>>>
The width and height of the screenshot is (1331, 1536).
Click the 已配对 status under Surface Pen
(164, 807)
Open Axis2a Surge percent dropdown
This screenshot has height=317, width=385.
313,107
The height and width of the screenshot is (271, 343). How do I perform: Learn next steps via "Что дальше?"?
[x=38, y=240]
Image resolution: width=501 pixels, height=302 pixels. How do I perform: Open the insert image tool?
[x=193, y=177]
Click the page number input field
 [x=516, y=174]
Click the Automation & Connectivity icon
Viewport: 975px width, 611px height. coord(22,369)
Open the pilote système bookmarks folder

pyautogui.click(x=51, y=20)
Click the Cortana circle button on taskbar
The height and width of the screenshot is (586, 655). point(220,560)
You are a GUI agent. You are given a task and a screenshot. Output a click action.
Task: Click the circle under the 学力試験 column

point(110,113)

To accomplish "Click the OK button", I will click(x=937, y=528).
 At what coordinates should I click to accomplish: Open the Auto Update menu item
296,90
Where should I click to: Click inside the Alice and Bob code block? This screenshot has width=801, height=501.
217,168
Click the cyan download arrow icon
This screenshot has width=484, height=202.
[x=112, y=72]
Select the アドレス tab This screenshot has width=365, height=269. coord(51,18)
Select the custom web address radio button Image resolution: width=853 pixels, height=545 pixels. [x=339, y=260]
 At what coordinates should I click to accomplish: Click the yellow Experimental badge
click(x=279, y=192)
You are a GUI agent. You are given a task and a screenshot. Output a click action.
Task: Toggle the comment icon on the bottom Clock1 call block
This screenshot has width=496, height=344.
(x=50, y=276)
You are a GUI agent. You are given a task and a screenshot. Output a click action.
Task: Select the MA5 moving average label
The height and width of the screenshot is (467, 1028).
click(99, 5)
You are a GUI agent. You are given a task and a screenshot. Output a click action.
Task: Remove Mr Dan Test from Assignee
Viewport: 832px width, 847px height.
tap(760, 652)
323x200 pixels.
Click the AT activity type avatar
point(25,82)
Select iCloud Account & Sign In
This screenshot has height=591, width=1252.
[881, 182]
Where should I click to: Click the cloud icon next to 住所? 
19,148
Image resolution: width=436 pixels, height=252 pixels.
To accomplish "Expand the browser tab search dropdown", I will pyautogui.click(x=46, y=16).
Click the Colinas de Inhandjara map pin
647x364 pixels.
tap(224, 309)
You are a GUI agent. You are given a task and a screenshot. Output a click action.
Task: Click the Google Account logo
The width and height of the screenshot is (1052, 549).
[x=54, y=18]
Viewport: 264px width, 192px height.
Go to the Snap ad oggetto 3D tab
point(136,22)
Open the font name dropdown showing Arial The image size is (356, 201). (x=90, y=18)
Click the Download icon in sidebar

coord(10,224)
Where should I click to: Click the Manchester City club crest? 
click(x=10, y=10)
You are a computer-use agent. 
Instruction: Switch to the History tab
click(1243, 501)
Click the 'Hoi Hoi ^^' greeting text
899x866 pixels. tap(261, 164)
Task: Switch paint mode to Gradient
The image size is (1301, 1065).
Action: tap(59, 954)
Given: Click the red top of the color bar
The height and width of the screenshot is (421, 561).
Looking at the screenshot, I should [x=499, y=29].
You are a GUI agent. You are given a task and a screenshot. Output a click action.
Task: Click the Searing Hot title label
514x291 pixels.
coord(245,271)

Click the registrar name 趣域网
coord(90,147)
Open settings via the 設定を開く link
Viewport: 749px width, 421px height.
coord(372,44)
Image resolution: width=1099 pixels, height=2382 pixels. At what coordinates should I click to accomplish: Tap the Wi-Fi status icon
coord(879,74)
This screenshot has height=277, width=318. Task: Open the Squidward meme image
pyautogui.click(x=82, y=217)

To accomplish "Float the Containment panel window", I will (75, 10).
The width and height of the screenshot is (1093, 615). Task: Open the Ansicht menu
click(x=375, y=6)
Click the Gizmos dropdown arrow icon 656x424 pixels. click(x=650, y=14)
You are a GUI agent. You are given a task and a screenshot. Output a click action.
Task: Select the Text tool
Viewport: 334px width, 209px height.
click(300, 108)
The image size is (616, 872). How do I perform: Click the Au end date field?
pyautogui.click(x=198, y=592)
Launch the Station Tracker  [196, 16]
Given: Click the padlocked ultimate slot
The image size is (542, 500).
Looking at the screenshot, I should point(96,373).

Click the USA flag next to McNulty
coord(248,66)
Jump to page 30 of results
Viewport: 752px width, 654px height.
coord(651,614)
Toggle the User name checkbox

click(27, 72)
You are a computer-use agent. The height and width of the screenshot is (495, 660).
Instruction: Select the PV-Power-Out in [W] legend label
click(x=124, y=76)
<<<
Working from the listing above, give it again word for word.

:: RESULT OF THIS TASK ::
The width and height of the screenshot is (1331, 1536).
Click the 已配对 status under Surface Pen
(164, 807)
Open Axis2a Surge percent dropdown
This screenshot has height=317, width=385.
313,107
The height and width of the screenshot is (271, 343). How do I perform: Learn next steps via "Что дальше?"?
[x=38, y=240]
Image resolution: width=501 pixels, height=302 pixels. How do I perform: Open the insert image tool?
[x=193, y=177]
Click the page number input field
 [x=516, y=174]
Click the Automation & Connectivity icon
Viewport: 975px width, 611px height. coord(22,369)
Open the pilote système bookmarks folder

pyautogui.click(x=51, y=20)
Click the Cortana circle button on taskbar
The height and width of the screenshot is (586, 655). point(220,560)
You are a GUI agent. You are given a task and a screenshot. Output a click action.
Task: Click the circle under the 学力試験 column

point(110,113)

To accomplish "Click the OK button", I will click(x=937, y=528).
 At what coordinates should I click to accomplish: Open the Auto Update menu item
296,90
Where should I click to: Click inside the Alice and Bob code block? This screenshot has width=801, height=501.
217,168
Click the cyan download arrow icon
This screenshot has width=484, height=202.
[x=112, y=72]
Select the アドレス tab This screenshot has width=365, height=269. coord(51,18)
Select the custom web address radio button Image resolution: width=853 pixels, height=545 pixels. [x=339, y=260]
 At what coordinates should I click to accomplish: Click the yellow Experimental badge
click(x=279, y=192)
You are a GUI agent. You are given a task and a screenshot. Output a click action.
Task: Toggle the comment icon on the bottom Clock1 call block
This screenshot has width=496, height=344.
(x=50, y=276)
You are a GUI agent. You are given a task and a screenshot. Output a click action.
Task: Select the MA5 moving average label
The height and width of the screenshot is (467, 1028).
click(99, 5)
You are a GUI agent. You are given a task and a screenshot. Output a click action.
Task: Remove Mr Dan Test from Assignee
Viewport: 832px width, 847px height.
tap(760, 652)
323x200 pixels.
Click the AT activity type avatar
point(25,82)
Select iCloud Account & Sign In
This screenshot has height=591, width=1252.
[881, 182]
Where should I click to: Click the cloud icon next to 住所? 
19,148
Image resolution: width=436 pixels, height=252 pixels.
To accomplish "Expand the browser tab search dropdown", I will pyautogui.click(x=46, y=16).
Click the Colinas de Inhandjara map pin
647x364 pixels.
tap(224, 309)
You are a GUI agent. You are given a task and a screenshot. Output a click action.
Task: Click the Google Account logo
The width and height of the screenshot is (1052, 549).
[x=54, y=18]
Viewport: 264px width, 192px height.
Go to the Snap ad oggetto 3D tab
point(136,22)
Open the font name dropdown showing Arial The image size is (356, 201). (x=90, y=18)
Click the Download icon in sidebar

coord(10,224)
Where should I click to: Click the Manchester City club crest? 
click(x=10, y=10)
You are a computer-use agent. 
Instruction: Switch to the History tab
click(1243, 501)
Click the 'Hoi Hoi ^^' greeting text
899x866 pixels. tap(261, 164)
Task: Switch paint mode to Gradient
The image size is (1301, 1065).
Action: tap(59, 954)
Given: Click the red top of the color bar
The height and width of the screenshot is (421, 561).
Looking at the screenshot, I should [x=499, y=29].
You are a GUI agent. You are given a task and a screenshot. Output a click action.
Task: Click the Searing Hot title label
514x291 pixels.
coord(245,271)

Click the registrar name 趣域网
coord(90,147)
Open settings via the 設定を開く link
Viewport: 749px width, 421px height.
coord(372,44)
Image resolution: width=1099 pixels, height=2382 pixels. At what coordinates should I click to accomplish: Tap the Wi-Fi status icon
coord(879,74)
This screenshot has height=277, width=318. Task: Open the Squidward meme image
pyautogui.click(x=82, y=217)

To accomplish "Float the Containment panel window", I will (75, 10).
The width and height of the screenshot is (1093, 615). Task: Open the Ansicht menu
click(x=375, y=6)
Click the Gizmos dropdown arrow icon 656x424 pixels. click(x=650, y=14)
You are a GUI agent. You are given a task and a screenshot. Output a click action.
Task: Select the Text tool
Viewport: 334px width, 209px height.
click(300, 108)
The image size is (616, 872). How do I perform: Click the Au end date field?
pyautogui.click(x=198, y=592)
Launch the Station Tracker  [196, 16]
Given: Click the padlocked ultimate slot
The image size is (542, 500).
Looking at the screenshot, I should point(96,373).

Click the USA flag next to McNulty
coord(248,66)
Jump to page 30 of results
Viewport: 752px width, 654px height.
coord(651,614)
Toggle the User name checkbox

click(27, 72)
You are a computer-use agent. The height and width of the screenshot is (495, 660).
Instruction: Select the PV-Power-Out in [W] legend label
click(x=124, y=76)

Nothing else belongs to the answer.